## [Work instruction]
Using the data below, gather each line that includes the word "computer".

Dataset excerpts
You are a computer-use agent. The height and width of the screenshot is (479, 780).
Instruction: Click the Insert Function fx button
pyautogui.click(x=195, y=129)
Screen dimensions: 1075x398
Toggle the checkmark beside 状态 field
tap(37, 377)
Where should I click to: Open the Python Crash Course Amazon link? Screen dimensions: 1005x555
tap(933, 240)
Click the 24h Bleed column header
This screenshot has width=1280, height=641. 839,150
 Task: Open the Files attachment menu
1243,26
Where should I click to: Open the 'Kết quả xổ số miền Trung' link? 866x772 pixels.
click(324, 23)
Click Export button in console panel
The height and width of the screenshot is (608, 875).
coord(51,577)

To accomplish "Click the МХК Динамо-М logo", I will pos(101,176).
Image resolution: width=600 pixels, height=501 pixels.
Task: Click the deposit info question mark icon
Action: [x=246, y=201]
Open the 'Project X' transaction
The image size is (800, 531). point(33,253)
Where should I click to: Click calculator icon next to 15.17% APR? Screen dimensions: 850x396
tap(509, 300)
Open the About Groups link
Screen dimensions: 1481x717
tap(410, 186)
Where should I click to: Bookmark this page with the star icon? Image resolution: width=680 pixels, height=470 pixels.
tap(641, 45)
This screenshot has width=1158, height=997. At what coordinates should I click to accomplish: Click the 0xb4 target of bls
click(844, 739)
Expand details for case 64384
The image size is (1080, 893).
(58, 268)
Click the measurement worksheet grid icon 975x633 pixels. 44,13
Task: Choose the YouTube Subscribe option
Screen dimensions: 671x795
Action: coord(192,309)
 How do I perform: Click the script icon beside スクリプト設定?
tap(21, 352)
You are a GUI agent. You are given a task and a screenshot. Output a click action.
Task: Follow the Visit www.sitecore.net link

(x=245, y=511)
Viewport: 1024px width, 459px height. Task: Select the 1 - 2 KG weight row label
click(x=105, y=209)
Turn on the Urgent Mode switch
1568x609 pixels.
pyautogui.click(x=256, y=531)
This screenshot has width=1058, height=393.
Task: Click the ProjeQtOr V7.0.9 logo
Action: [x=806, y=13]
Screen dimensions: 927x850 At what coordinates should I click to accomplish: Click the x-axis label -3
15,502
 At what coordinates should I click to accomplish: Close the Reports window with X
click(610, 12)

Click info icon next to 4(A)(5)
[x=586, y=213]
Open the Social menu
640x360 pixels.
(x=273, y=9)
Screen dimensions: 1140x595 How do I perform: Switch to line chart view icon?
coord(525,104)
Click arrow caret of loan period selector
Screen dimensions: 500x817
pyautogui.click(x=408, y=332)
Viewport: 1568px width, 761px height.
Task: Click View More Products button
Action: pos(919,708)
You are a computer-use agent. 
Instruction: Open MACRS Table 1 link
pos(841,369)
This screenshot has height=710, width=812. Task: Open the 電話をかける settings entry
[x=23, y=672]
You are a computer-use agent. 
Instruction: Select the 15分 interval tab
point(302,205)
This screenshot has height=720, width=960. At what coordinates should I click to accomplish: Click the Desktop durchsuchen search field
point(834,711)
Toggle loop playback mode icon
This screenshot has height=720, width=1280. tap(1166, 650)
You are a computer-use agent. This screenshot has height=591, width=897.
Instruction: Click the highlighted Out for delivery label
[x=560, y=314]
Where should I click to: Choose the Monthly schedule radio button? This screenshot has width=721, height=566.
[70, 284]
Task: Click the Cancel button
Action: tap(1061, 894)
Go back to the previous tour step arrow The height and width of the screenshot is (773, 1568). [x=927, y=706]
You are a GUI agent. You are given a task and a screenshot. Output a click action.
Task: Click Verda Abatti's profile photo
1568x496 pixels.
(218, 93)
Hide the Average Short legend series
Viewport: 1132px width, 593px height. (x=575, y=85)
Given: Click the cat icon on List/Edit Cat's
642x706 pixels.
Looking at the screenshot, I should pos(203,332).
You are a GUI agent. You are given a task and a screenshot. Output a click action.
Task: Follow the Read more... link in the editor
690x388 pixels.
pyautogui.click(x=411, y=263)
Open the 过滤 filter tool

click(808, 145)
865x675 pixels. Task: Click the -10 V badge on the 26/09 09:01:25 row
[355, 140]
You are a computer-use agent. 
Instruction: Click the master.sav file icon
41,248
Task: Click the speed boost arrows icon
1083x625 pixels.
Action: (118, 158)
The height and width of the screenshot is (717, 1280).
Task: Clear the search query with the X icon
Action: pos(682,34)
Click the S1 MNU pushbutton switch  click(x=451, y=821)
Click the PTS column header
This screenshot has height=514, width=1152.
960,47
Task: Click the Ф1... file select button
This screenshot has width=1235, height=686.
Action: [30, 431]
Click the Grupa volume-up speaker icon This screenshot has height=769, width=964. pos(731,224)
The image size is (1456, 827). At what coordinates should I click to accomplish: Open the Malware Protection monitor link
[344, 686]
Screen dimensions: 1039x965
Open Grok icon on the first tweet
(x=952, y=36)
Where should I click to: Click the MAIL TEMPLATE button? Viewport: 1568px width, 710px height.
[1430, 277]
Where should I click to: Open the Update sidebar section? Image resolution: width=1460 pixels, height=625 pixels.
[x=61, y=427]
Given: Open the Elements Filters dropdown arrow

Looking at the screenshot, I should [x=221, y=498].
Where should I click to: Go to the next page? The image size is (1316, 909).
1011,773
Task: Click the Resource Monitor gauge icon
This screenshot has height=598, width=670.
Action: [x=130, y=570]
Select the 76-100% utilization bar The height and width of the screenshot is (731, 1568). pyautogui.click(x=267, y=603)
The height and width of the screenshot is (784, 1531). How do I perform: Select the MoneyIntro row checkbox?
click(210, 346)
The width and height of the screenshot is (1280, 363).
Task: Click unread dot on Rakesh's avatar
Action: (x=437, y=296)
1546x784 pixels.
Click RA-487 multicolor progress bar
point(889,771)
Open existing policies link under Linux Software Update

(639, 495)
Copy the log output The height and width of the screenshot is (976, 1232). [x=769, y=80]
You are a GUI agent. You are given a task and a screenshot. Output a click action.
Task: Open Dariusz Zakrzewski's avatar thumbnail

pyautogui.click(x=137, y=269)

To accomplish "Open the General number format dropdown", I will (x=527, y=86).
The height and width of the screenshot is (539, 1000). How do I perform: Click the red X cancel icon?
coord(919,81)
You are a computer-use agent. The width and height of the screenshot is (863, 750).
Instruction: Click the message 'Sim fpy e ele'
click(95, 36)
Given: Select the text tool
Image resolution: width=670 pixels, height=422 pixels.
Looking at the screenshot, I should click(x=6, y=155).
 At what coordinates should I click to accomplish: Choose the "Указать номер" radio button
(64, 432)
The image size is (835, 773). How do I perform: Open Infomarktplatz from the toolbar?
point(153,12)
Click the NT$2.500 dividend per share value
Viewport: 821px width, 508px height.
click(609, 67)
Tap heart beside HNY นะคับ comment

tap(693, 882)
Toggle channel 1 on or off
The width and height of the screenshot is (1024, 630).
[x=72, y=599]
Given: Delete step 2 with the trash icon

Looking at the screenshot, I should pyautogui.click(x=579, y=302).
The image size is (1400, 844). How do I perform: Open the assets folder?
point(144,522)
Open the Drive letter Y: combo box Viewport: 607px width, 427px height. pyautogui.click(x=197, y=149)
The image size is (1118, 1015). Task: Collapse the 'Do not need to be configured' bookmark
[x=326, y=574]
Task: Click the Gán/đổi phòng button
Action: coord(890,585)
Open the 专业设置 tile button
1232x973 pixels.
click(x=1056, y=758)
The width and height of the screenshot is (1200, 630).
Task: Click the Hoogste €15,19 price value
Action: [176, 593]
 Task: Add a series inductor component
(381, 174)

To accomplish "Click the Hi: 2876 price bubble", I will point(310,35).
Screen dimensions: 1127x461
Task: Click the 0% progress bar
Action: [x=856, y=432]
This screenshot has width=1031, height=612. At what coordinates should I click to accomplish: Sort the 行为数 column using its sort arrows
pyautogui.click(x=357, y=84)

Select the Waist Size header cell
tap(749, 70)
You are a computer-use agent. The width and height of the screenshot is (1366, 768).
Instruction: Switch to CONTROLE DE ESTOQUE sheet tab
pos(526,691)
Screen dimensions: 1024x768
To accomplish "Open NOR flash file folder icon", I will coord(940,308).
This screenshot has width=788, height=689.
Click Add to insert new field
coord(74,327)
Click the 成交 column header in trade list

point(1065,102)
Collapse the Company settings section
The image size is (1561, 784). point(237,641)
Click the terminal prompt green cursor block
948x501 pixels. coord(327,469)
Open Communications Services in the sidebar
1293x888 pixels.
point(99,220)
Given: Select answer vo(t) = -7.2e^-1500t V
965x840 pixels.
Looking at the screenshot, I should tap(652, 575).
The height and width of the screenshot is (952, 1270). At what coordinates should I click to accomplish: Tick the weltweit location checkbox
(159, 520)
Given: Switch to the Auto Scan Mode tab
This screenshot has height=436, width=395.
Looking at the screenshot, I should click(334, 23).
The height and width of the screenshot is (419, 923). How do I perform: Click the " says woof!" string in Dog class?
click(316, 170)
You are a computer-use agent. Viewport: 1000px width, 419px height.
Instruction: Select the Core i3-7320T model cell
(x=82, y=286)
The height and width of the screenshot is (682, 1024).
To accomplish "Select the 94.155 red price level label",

## [Exercise response]
You are a computer-use agent. The height and width of the screenshot is (479, 780).
You are a computer-use agent. 
You are a computer-use agent. 
You are a computer-use agent. This screenshot has height=591, width=897.
You are a computer-use agent. 
You are a computer-use agent. The width and height of the screenshot is (863, 750).
You are a computer-use agent. The width and height of the screenshot is (1366, 768).
You are a computer-use agent. Viewport: 1000px width, 419px height.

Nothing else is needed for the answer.